PROVIDED DATA Block Start
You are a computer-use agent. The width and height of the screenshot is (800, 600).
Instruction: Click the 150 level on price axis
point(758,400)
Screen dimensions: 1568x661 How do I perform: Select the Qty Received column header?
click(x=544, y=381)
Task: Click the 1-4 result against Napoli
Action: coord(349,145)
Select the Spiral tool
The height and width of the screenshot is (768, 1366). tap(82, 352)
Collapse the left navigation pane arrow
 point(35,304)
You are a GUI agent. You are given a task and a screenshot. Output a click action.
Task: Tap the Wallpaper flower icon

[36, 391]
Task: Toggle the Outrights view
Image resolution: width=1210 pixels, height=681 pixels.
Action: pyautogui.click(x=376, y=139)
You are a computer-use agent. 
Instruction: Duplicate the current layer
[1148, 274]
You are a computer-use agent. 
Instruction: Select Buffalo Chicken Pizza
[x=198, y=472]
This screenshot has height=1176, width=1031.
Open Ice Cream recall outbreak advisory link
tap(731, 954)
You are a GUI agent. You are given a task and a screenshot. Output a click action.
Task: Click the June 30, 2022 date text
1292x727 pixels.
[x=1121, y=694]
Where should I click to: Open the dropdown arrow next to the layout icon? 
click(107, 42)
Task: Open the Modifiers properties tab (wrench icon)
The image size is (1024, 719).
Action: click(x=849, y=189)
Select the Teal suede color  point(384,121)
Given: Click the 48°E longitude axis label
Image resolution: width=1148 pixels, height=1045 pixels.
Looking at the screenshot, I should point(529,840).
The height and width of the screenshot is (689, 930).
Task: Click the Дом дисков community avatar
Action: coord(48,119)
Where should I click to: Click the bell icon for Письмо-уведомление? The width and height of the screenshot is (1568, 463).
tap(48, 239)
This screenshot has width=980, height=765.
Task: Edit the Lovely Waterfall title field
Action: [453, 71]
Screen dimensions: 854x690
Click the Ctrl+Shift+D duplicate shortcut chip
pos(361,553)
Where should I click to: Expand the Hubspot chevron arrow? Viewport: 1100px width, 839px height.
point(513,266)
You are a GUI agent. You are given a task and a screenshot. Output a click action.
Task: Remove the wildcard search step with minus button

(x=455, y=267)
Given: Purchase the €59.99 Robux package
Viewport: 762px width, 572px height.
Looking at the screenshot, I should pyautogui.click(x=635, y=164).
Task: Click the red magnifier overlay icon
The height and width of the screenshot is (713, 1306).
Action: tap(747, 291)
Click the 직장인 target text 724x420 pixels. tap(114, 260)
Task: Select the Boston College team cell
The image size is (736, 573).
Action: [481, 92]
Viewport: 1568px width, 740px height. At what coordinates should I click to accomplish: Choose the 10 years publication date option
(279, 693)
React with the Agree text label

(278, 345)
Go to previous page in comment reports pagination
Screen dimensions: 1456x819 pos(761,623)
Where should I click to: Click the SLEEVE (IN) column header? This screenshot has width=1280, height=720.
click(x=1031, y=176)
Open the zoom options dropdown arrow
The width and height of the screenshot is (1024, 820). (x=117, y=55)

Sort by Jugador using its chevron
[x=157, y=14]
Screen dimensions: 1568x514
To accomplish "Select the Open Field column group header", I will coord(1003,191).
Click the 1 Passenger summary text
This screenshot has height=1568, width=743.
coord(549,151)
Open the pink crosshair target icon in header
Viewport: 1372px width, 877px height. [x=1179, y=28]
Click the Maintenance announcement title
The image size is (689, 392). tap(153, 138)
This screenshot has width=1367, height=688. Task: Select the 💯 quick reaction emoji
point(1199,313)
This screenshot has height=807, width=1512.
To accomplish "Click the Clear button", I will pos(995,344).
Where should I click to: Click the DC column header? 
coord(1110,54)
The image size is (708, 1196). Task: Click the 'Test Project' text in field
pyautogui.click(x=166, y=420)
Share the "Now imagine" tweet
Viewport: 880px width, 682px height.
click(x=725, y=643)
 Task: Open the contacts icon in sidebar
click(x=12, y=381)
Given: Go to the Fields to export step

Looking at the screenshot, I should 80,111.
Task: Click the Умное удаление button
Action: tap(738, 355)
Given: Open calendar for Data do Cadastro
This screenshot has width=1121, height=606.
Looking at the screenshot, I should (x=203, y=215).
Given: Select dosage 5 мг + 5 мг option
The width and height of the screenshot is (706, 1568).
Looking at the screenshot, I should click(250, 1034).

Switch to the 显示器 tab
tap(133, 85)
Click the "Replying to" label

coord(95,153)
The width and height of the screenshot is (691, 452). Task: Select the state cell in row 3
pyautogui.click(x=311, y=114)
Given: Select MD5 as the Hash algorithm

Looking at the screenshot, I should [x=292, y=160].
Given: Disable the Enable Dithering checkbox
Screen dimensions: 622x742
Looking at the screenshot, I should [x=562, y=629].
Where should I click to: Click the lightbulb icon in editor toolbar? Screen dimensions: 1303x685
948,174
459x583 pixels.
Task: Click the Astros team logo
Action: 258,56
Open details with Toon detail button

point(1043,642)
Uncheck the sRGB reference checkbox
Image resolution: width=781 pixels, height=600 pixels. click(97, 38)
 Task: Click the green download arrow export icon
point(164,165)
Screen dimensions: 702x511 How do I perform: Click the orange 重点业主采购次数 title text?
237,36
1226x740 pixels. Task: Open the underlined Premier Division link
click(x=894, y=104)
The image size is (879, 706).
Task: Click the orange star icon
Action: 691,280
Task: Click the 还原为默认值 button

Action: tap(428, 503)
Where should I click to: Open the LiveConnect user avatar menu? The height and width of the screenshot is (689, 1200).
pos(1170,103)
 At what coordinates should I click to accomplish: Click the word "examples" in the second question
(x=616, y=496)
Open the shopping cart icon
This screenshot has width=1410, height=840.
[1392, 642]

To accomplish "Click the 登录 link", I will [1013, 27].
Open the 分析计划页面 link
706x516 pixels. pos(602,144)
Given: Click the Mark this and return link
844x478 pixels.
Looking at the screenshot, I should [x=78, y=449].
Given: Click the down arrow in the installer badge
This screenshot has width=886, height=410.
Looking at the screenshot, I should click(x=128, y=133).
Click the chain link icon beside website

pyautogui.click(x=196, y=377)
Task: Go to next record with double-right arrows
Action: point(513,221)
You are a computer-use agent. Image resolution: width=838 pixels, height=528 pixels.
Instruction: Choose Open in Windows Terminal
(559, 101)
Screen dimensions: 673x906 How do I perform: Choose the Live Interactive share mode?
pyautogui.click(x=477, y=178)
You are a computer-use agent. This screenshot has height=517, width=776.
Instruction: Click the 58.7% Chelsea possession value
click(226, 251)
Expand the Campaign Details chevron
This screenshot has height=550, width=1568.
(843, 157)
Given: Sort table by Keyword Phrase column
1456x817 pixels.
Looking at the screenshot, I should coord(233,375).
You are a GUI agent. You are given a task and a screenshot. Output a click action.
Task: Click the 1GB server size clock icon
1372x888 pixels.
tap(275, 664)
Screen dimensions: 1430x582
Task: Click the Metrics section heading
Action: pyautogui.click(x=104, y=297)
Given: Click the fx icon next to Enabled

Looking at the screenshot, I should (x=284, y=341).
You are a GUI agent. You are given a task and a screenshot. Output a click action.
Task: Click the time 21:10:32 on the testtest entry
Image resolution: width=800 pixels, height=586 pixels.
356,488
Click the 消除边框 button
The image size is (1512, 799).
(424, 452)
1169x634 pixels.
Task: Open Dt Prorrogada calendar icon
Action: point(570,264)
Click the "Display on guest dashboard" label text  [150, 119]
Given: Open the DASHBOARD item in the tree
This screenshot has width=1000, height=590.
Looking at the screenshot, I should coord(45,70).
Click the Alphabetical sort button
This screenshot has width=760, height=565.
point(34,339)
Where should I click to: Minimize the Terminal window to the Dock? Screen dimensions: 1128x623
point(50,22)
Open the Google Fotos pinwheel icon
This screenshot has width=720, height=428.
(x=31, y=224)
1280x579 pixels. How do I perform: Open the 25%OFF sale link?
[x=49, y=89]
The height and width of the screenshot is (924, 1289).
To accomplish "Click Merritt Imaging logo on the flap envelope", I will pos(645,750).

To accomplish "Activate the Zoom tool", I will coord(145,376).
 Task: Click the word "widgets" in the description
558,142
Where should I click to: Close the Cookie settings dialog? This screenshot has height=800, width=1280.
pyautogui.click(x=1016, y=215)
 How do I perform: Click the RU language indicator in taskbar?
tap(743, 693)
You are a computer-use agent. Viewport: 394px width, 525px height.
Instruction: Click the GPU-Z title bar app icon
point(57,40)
PROVIDED DATA Block End
▶ _ACTIVITY_:
Return a copy of each line in the entries that carries the string "computer".

▶ _ANSWER BOX_:
You are a computer-use agent. The width and height of the screenshot is (800, 600).
You are a computer-use agent. 
You are a computer-use agent. 
You are a computer-use agent. Image resolution: width=838 pixels, height=528 pixels.
You are a computer-use agent. This screenshot has height=517, width=776.
You are a computer-use agent. Viewport: 394px width, 525px height.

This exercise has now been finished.